Fitch Announces Plans to Cut Staff

CHICAGO — Fitch Ratings last week announced plans to eliminate 150 positions company wide during its current fiscal year to compensate for declining revenues largely from its structured finance business — a move that claimed senior Chicago-based analyst Joseph O’Keefe, sources said.

The cuts, which are expected to be achieved through a mix of layoffs and attrition, were announced in an earnings release Wednesday, but a firm representative Friday said he could not provide any additional details about the cuts.

Public finance group managing director Michael Belsky did not return a call to comment on the announcement’s effect on public finance.

Fitch employees learned of the planned cutbacks in an e-mail late last week from Fitch Group chief executive officer Stephen Joynt that included the earnings information for the last quarter and a gloomy outlook for the remainder of the firm’s fiscal year that runs through September.

Public finance employees were not told who within their group were cut at a meeting on Friday, but numerous sources said the firm laid O’Keefe off late Thursday and that several other analysts were included in the list of those whose jobs were being eliminated, although that could not be confirmed. The move stunned many, as the most recent speculation was that layoffs might be limited to the structured finance group. The layoffs included 12 senior directors company wide, sources said.

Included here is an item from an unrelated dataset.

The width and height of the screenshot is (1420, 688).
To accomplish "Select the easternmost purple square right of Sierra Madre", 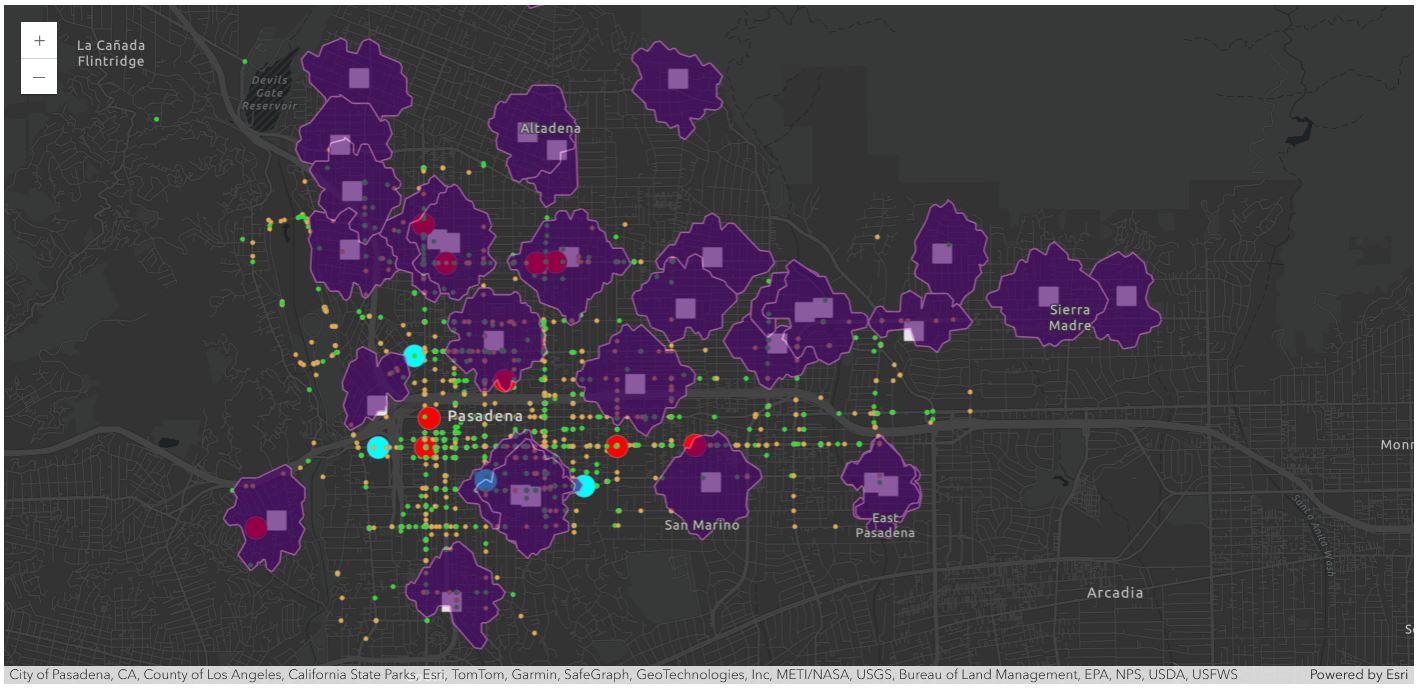I will tap(1126, 295).
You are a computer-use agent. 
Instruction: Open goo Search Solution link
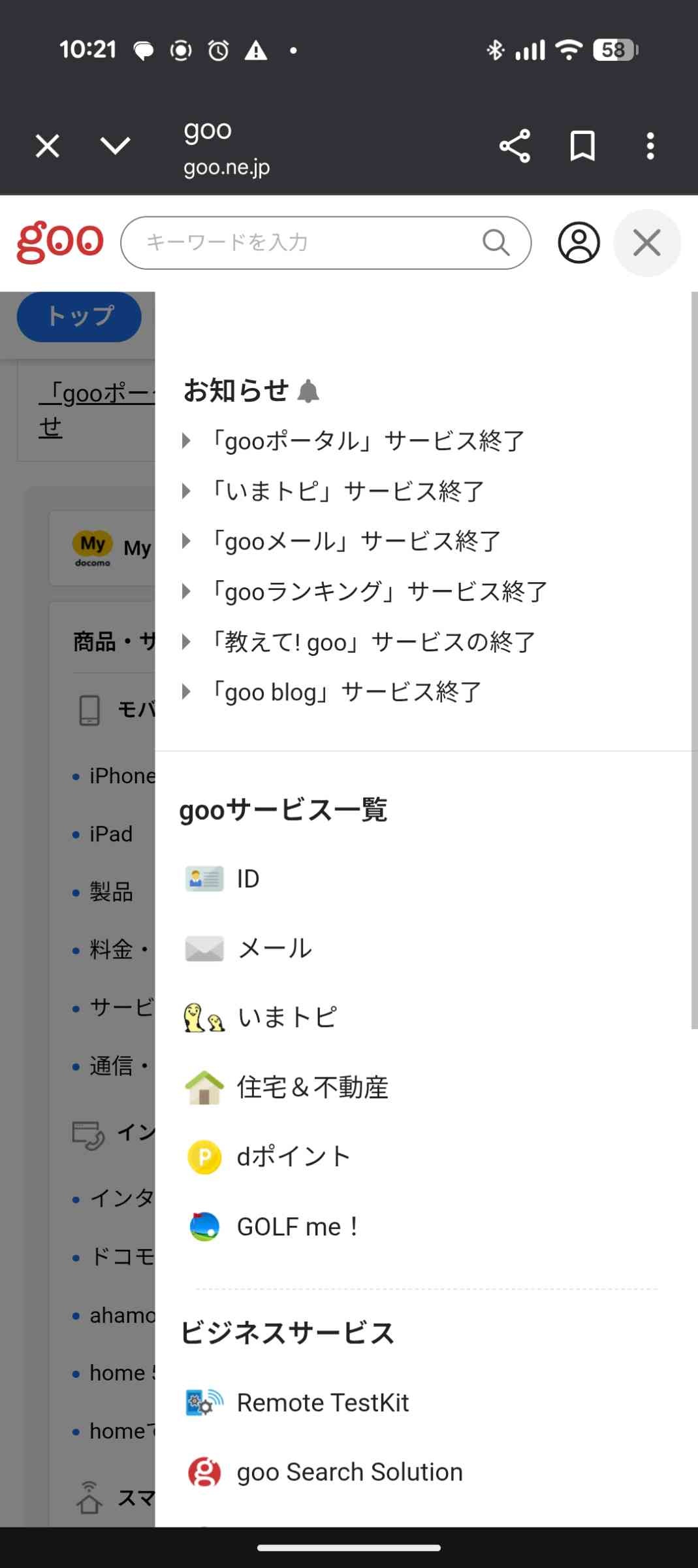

The layoffs in public finance come even as that group was not considered a trouble area amid the larger capital markets business. The Fitch earnings report noted a 9.1% drop in revenues to $202.1 million for the last quarter from $222.3 million a year earlier but attributed it primarily to struggles in the structured finance arena that includes analysts of U.S. mortgage securities and global collateralized debt obligations.

The collapse of the subprime market has chilled interest in those products — resulting in $100 billion in losses for banks and investors and prompting rating reviews and downgrades of insurers that carried exposure to subprime securities. The corporate finance business that includes public finance ratings, however, “continued to grow,” according to the earnings report.

The firm now expects revenues for the current fiscal year to decline by 10% to 15%. “Given this perspective, Fitch Ratings is cautiously managing all costs,” the release read. “In particular, it anticipates having a reduced headcount by 150, or roughly 7% of total employees, at fiscal year-end September 2008. In addition, action has been taken to reduce variable compensation expenses.”

In an e-mail to employees, Joynt targeted structured finance as the main source of the firm’s lagging revenues and wrote that it was now “apparent there won’t be a quick recovery.” Other efforts to trim costs will likely impact bonus and compensation packages. The firm will eliminate some positions, but will continue to do some hiring in key sectors and geographic regions with the goal over the fiscal year of achieving a “stable platform from which to move forward.”

Local members of the public finance community were surprised by the news that Fitch would part ways with such a well-respected veteran of public finance ratings, well-known to most of the Midwest’s local issuers.

O’Keefe, who covers municipalities, relocated to Chicago from New York City to help Standard & Poor’s open an office in 1994. Fitch recruited him to join the firm’s Chicago office as its first analyst. The group here has grown to include several local government analysts, and airport and health care credit analysts. He most recently served as a senior director in the tax-supported group and last year was named as an advisor to the Government Finance Officers Association’s debt committee.

Local issuers praised O’Keefe for his knowledge and fairness. “The issuer community and the city of Minneapolis are sad to lose Joe O’Keefe. Joe is one of the few in the credit analysis business who can focus on critically important financial and economic trends and put short term trends in proper perspective,” said Minneapolis’ chief financial officer Patrick Born, who has long known O’Keefe and is chair of the debt committee.

“Joe is well-respected and well-liked and his opinion is sought after. He always put us through a good grilling, but is fair,” said the Illinois Regional Transportation Authority’s chief financial officer Joe Costell. “Fitch didn’t do itself any favors by letting Joe go.”

O’Keefe was not in his office Friday and could not be reached to comment.

O’Keefe’s firing came as the tax-supported group also yesterday announced the recent hiring of Ann Flynn from RBC Capital Markets where she was co-head of the New York tax-backed group and leader of the New England tax-backed group. She is based in New York City and will report to managing director Amy Laskey.

Several sources said they heard reports that other analysts may have been cut, but had no names. Three members of the public finance support staff were also cut. Fitch maintains public finance offices in New York City, Austin, Chicago, San Francisco, Tampa, and Washington, D.C.